What you will do: Repeat each entry exactly. Drop every image.

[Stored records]
+ + + + + + +

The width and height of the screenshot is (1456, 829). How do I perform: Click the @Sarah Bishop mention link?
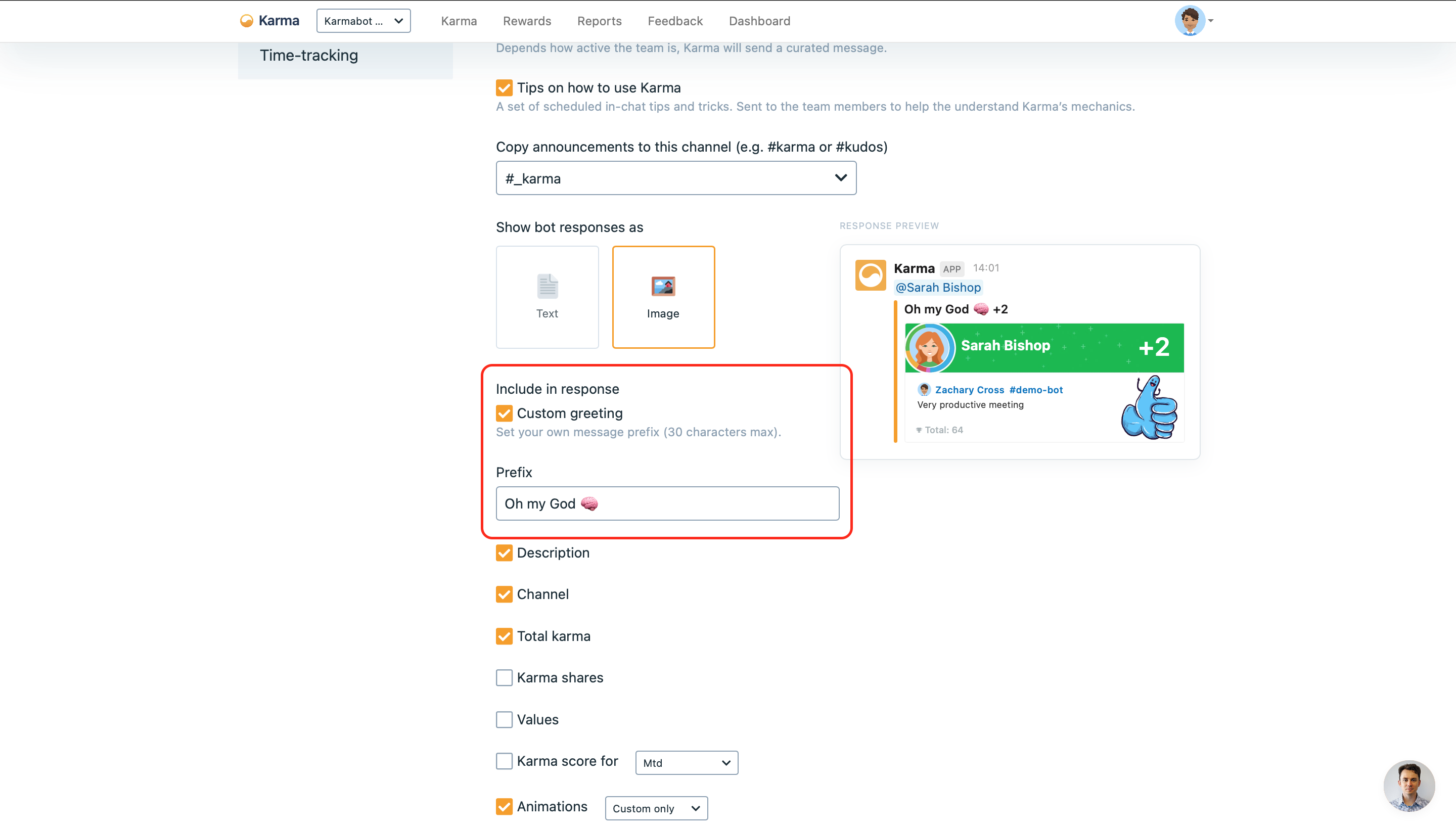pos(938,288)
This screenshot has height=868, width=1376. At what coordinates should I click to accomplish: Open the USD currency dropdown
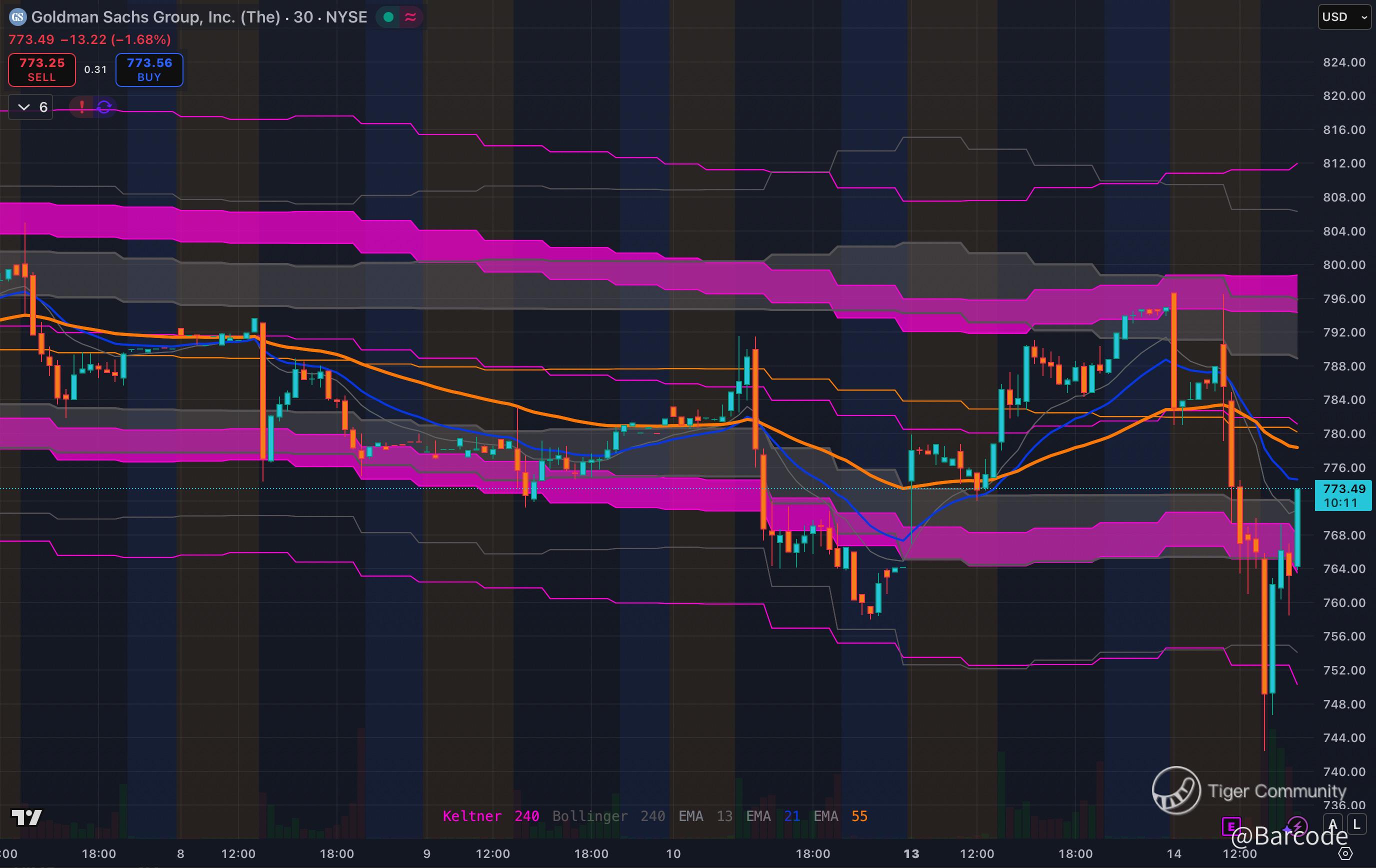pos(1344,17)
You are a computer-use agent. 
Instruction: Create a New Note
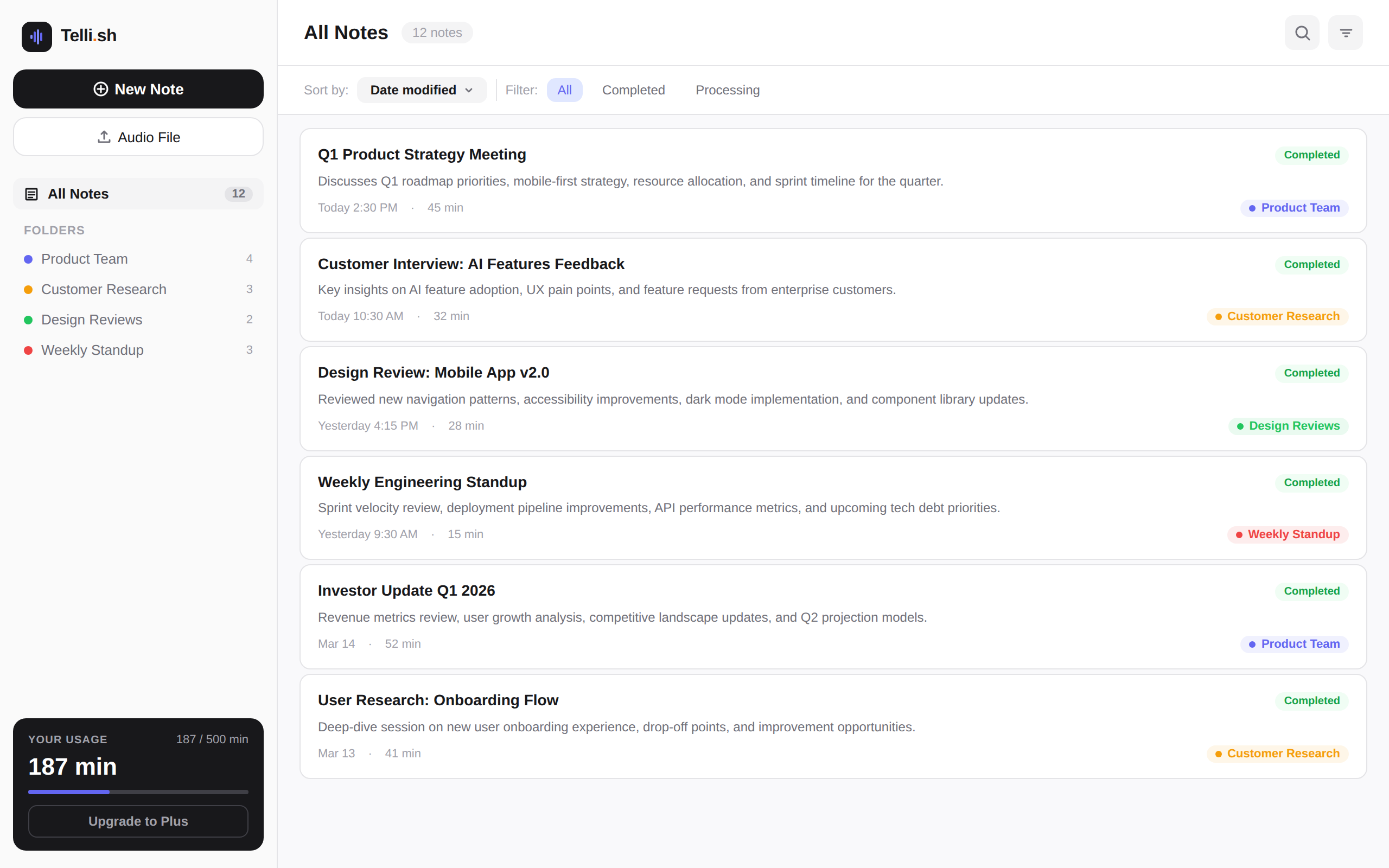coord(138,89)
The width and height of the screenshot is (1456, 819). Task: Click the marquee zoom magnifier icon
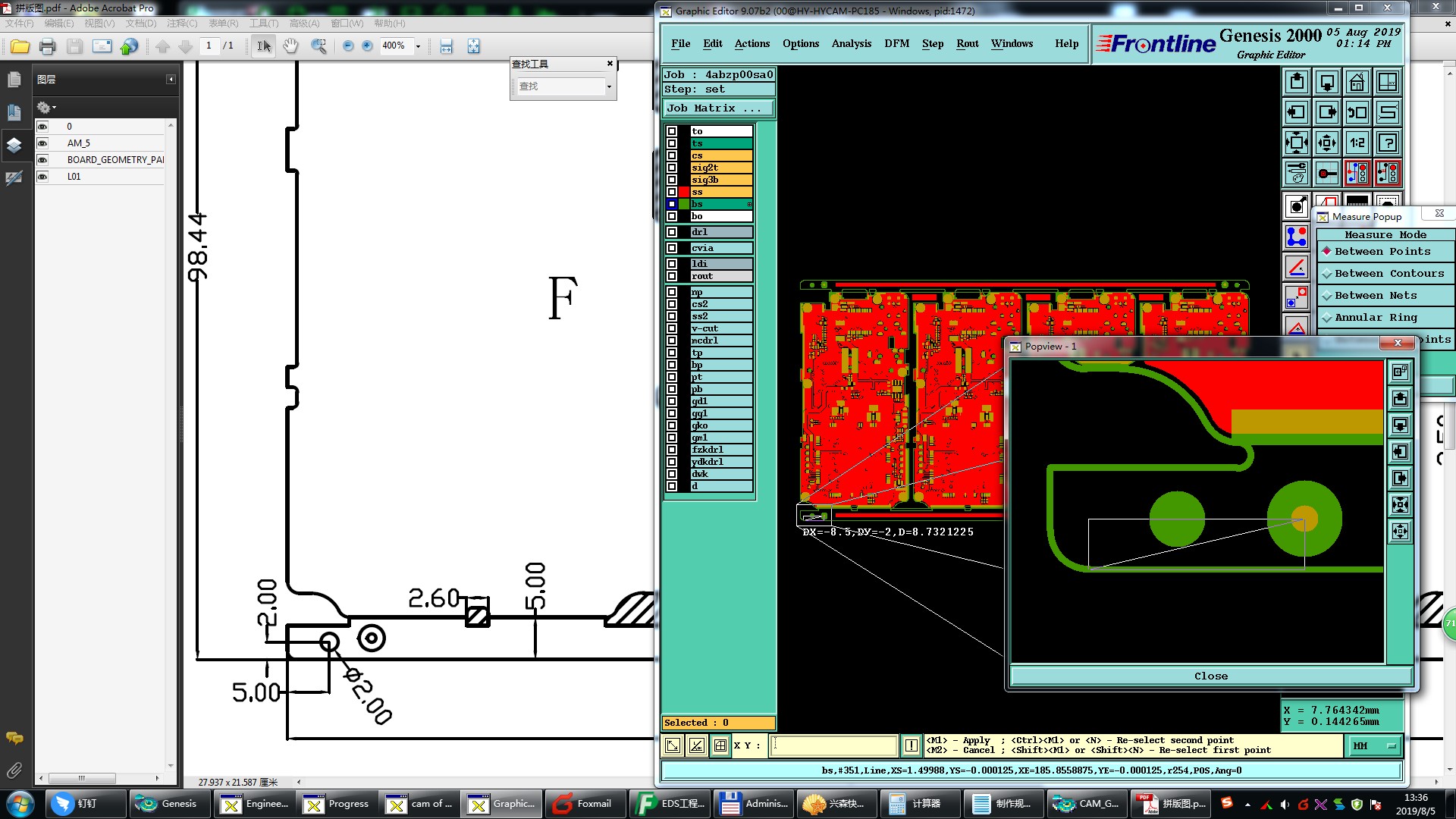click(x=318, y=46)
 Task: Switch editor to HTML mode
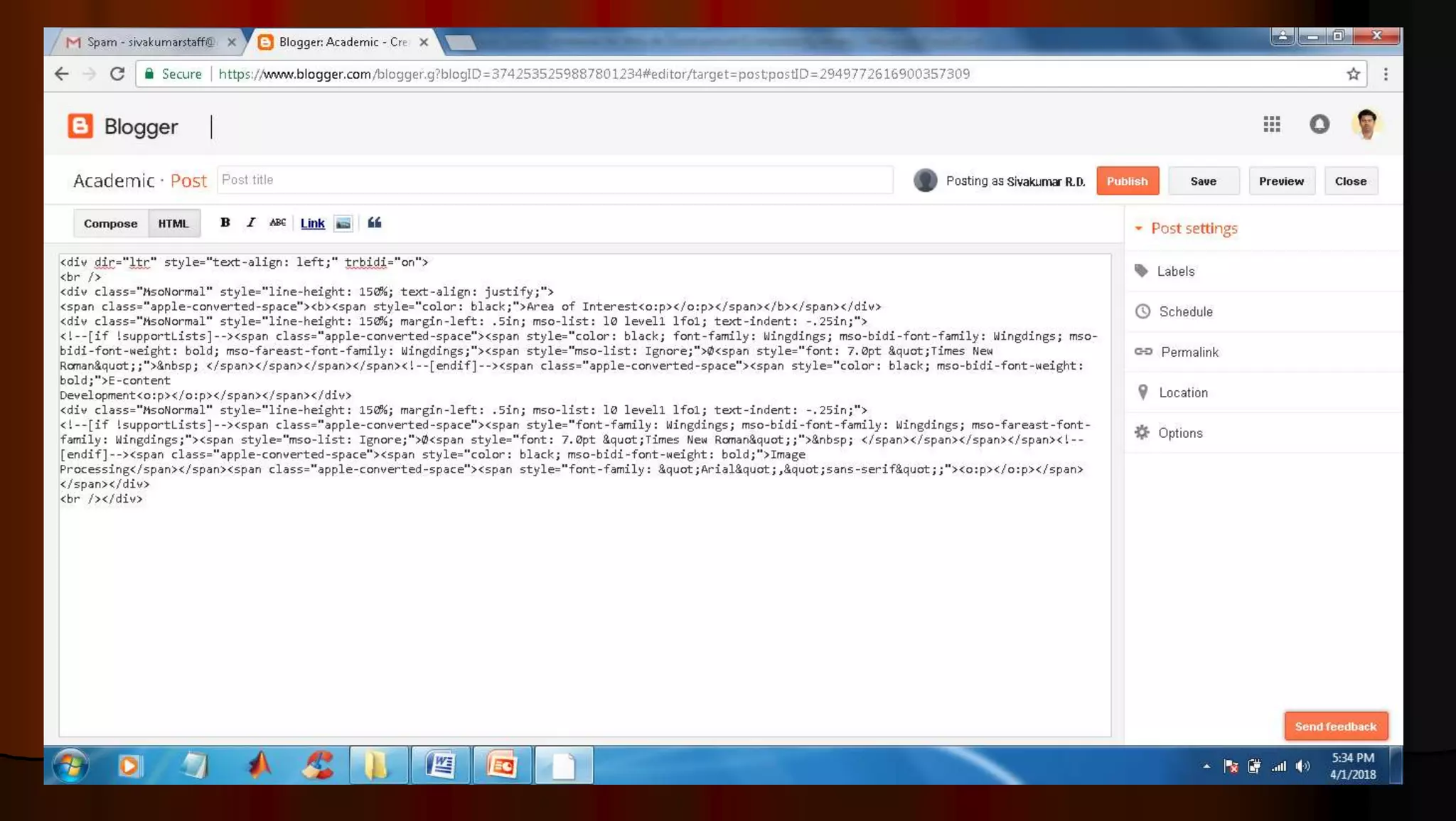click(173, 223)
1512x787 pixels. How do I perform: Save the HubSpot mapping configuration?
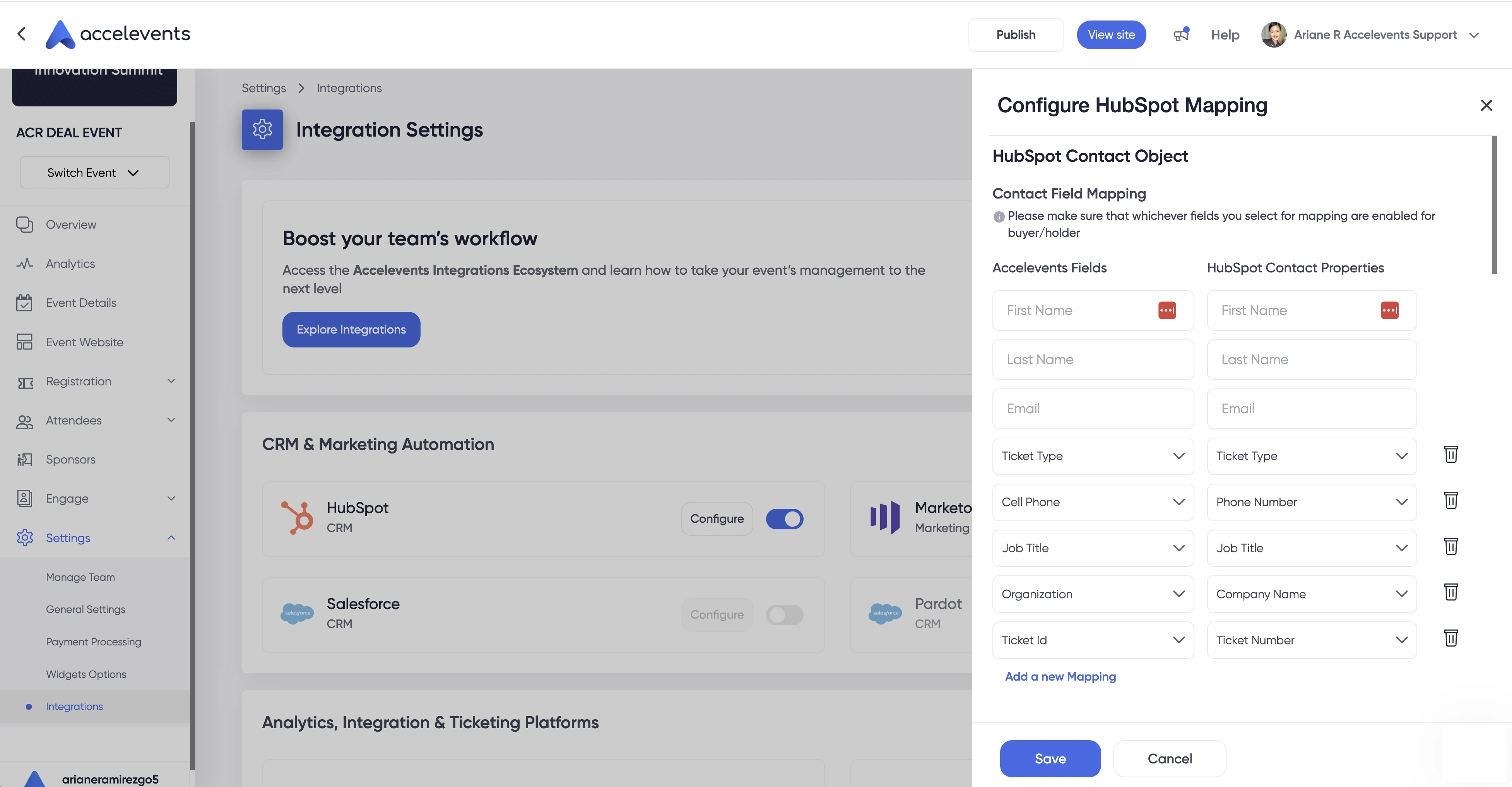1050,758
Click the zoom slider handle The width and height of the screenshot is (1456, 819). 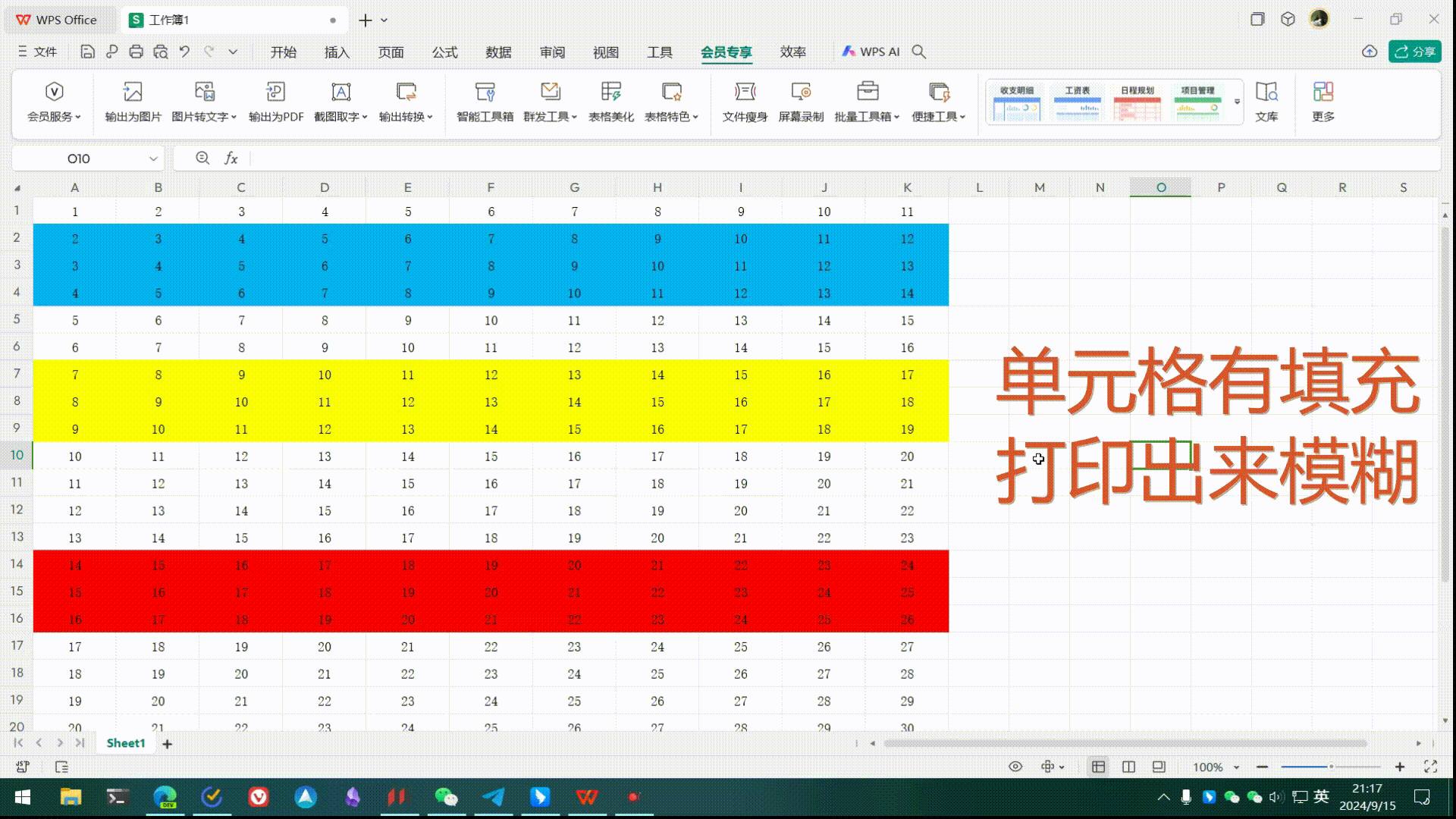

+ + + + + + +

Result:
The width and height of the screenshot is (1456, 829). How do I perform: Click the @Sarah Bishop mention link?
pos(938,288)
This screenshot has height=868, width=1376. At what coordinates should I click to accomplish: Open the USD currency dropdown
pos(1344,17)
You are a computer-use agent. 
Instruction: Create a New Note
coord(138,89)
The width and height of the screenshot is (1456, 819). Task: Click the marquee zoom magnifier icon
click(x=318, y=46)
 Task: Switch editor to HTML mode
click(173, 223)
1512x787 pixels. How do I perform: Save the HubSpot mapping configuration?
1050,758
Click the zoom slider handle The width and height of the screenshot is (1456, 819). 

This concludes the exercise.